3D Image acquisition, chromosome territory positioning and statistical analysis

The FISH protocol described above was used to prepare slides for 3D image acquisition. The images were captured using a DeltaVision (Applied Precision, WA, USA) imaging station consisting of an Olympus IX71 inverted microscope with x 100, 1.4 NA oil-immersion lens and a photometric CCD. All images were taken with a Z step size of 1.0 μm (36 optical sections), saved as 3D stacks and subjected to constrained iterative deconvolution (using DeltaVision – SoftWoRx -version 5.5 - software package - Applied Precision, WA, USA). A TRITC (594 nm), FITC (523 nm) and DAPI (435 nm) filter were used to capture the images and a minimum 20 images per CT, per subject, per condition (-PHA and + PHA) were captured. Images were exported as 3D stacks to Imaris software (V.7.6.3 Bitplane – Zurich, Switzerland) to perform 3D model reconstruction for each of the captured images and further analysis.
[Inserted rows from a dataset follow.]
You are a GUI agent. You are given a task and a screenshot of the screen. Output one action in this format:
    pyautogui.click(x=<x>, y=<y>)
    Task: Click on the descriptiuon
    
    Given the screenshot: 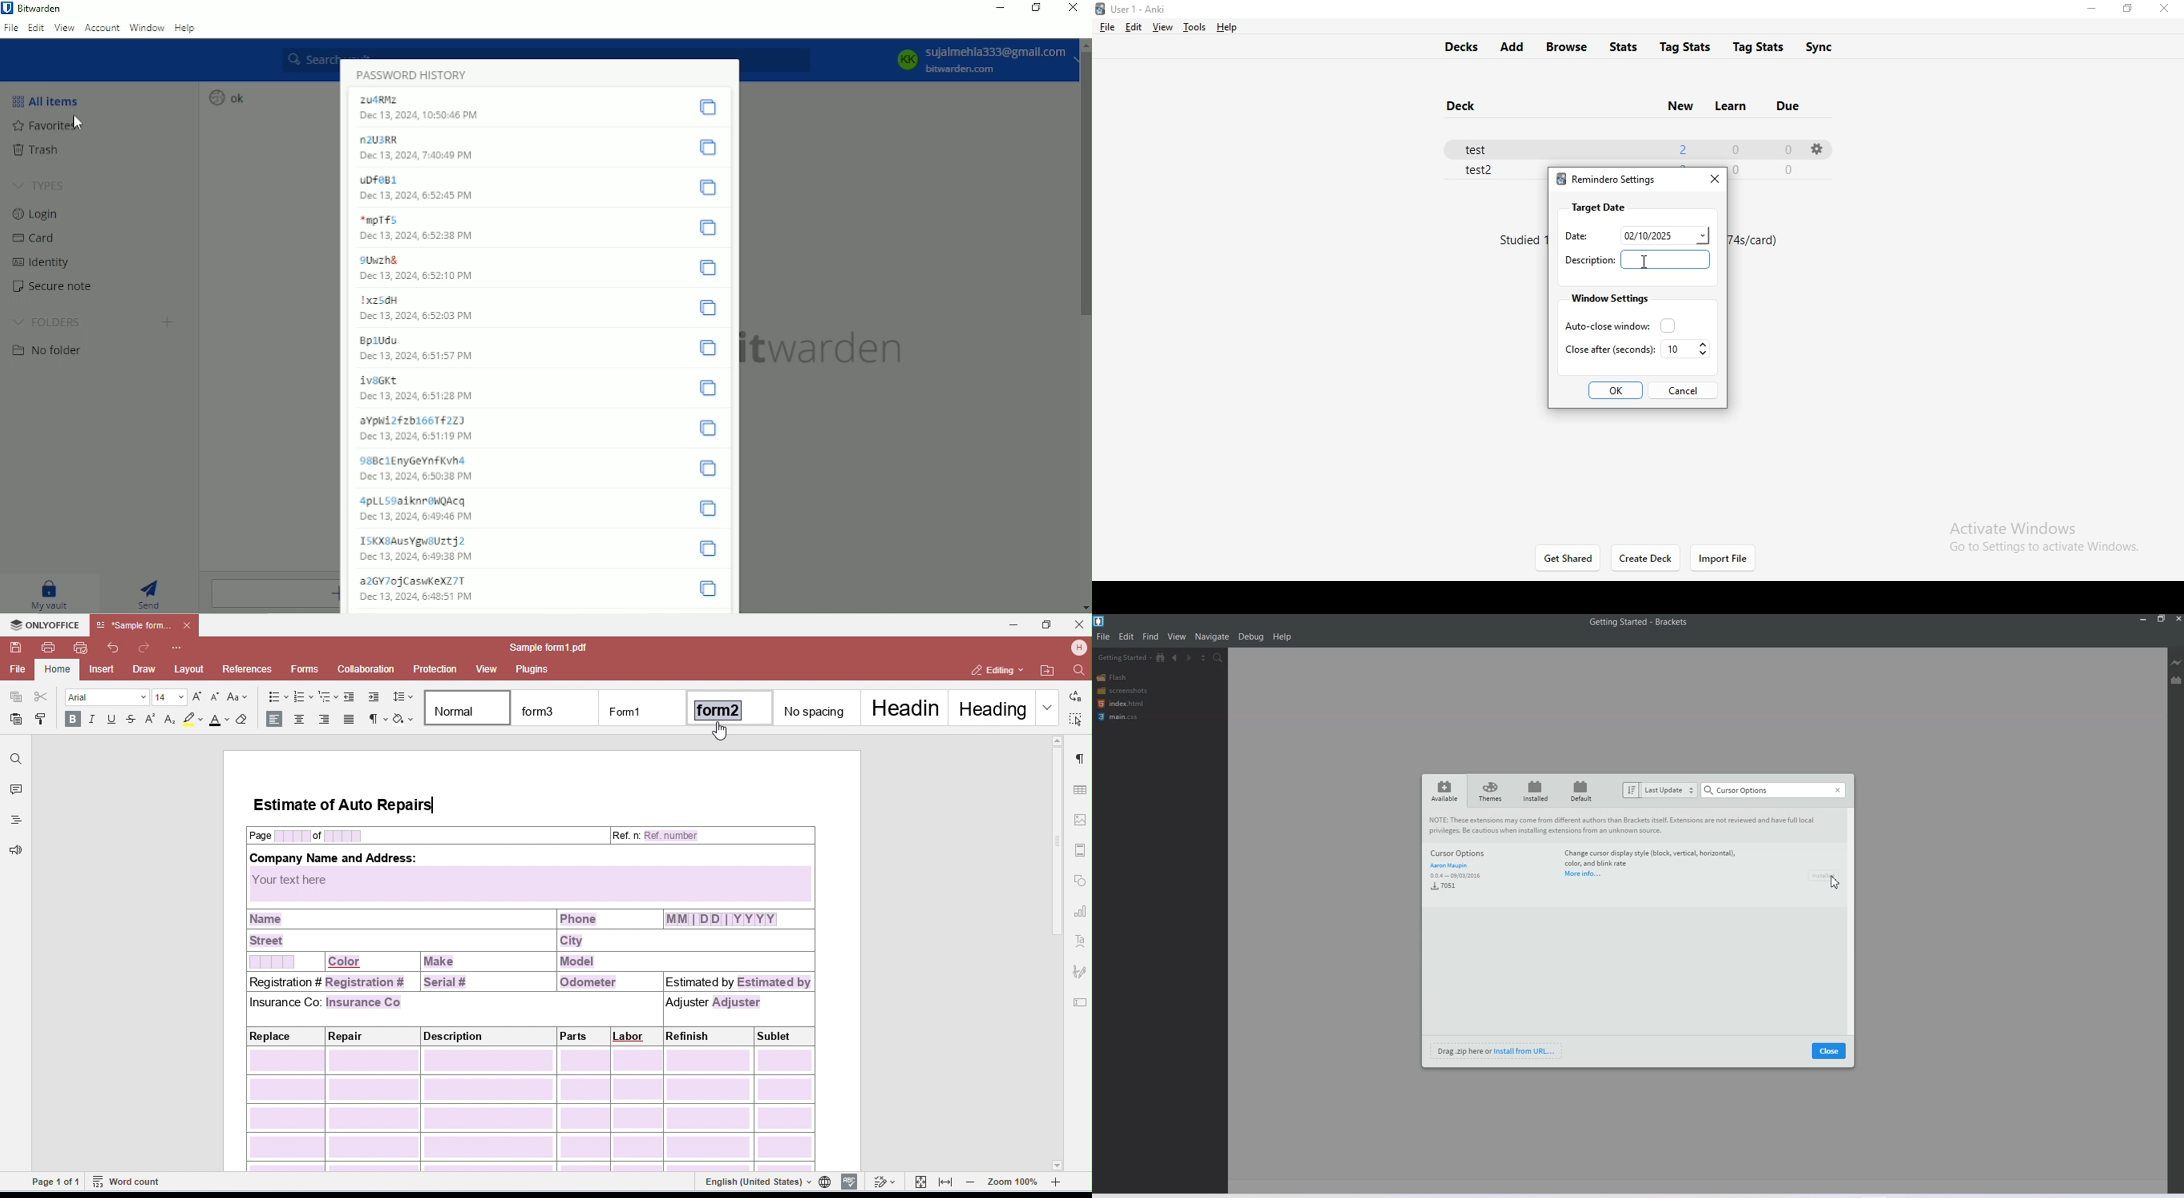 What is the action you would take?
    pyautogui.click(x=1588, y=261)
    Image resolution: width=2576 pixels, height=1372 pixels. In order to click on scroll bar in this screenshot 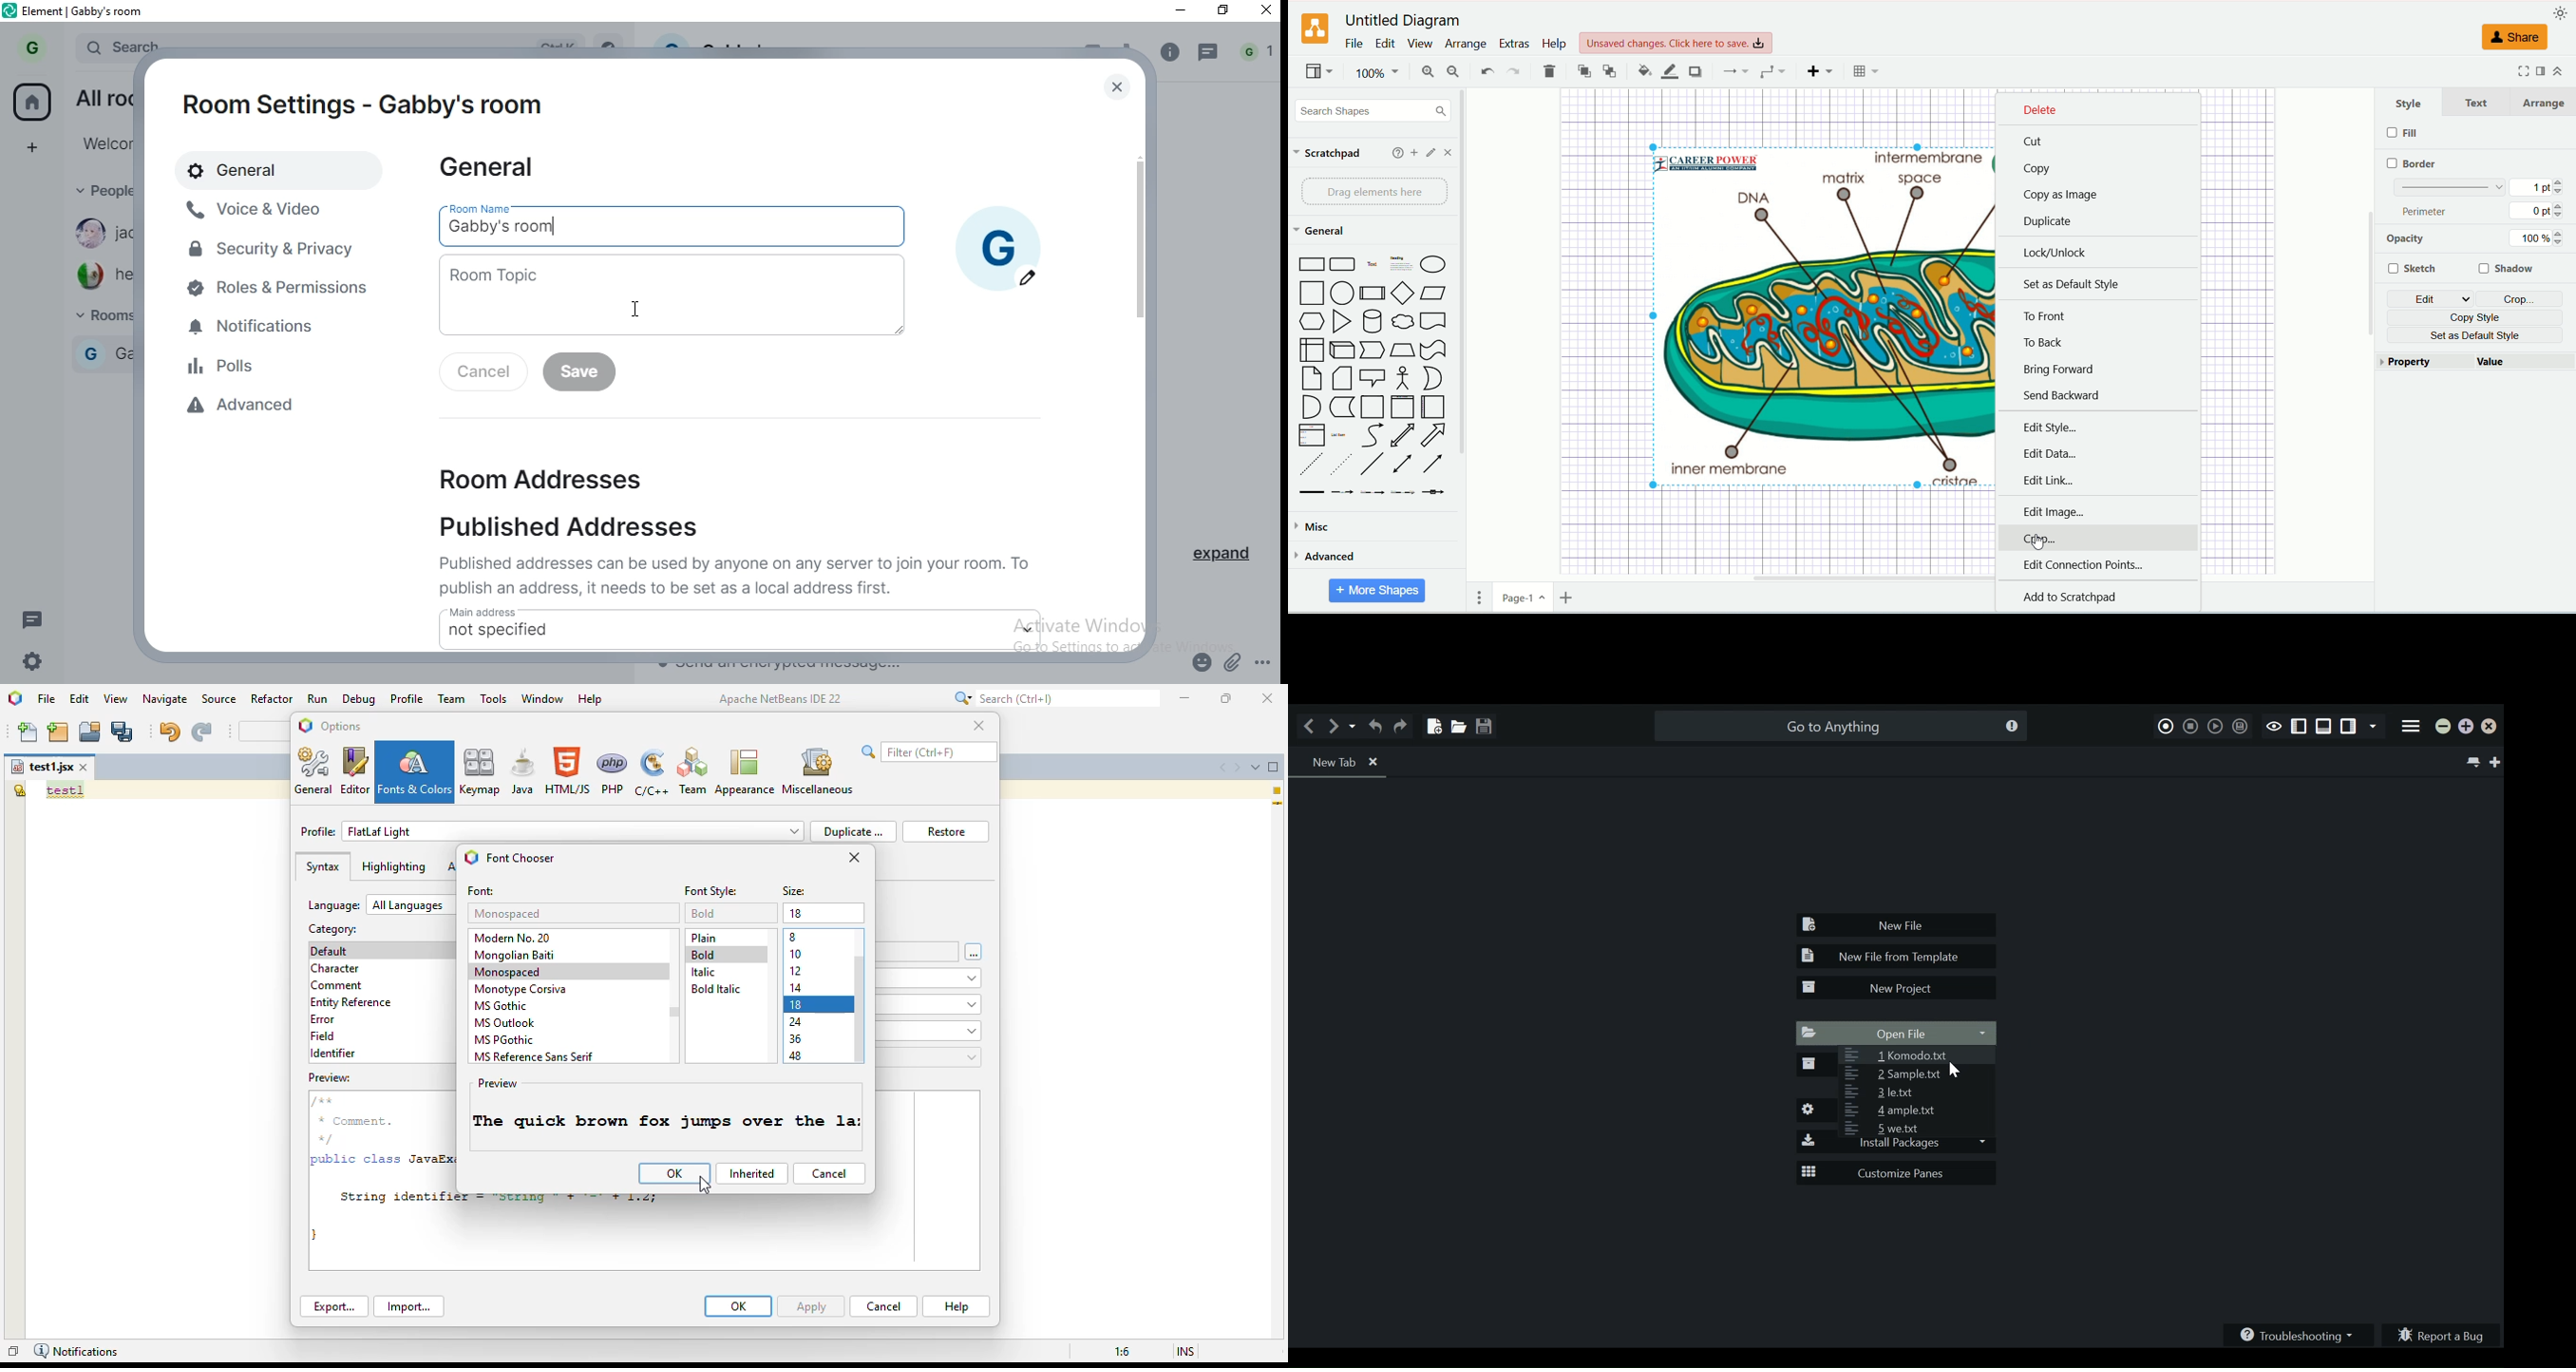, I will do `click(1139, 268)`.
The embedded distance transformation (DT) tool was used to calculate the distance from the center of the CT (geometric center) to the nearest nuclear edge of the reconstructed 3D model image. In addition, distances from the center of each CT were measured between homologous CTs (intraprobe) and heterologous CT pairs (interprobe). The measurements were normalized against the radius of the nucleus to account for differences in the sizes of each nuclei and the nucleus volume was calculated in Imaris. A two-tailed paired t-test (p < 0.05) was used to evaluate any statistical significant differences in the repositioning of CTs (-PHA and + PHA) and to evaluate significant differences between intra- and interprobe distances and the volume of the nuclei.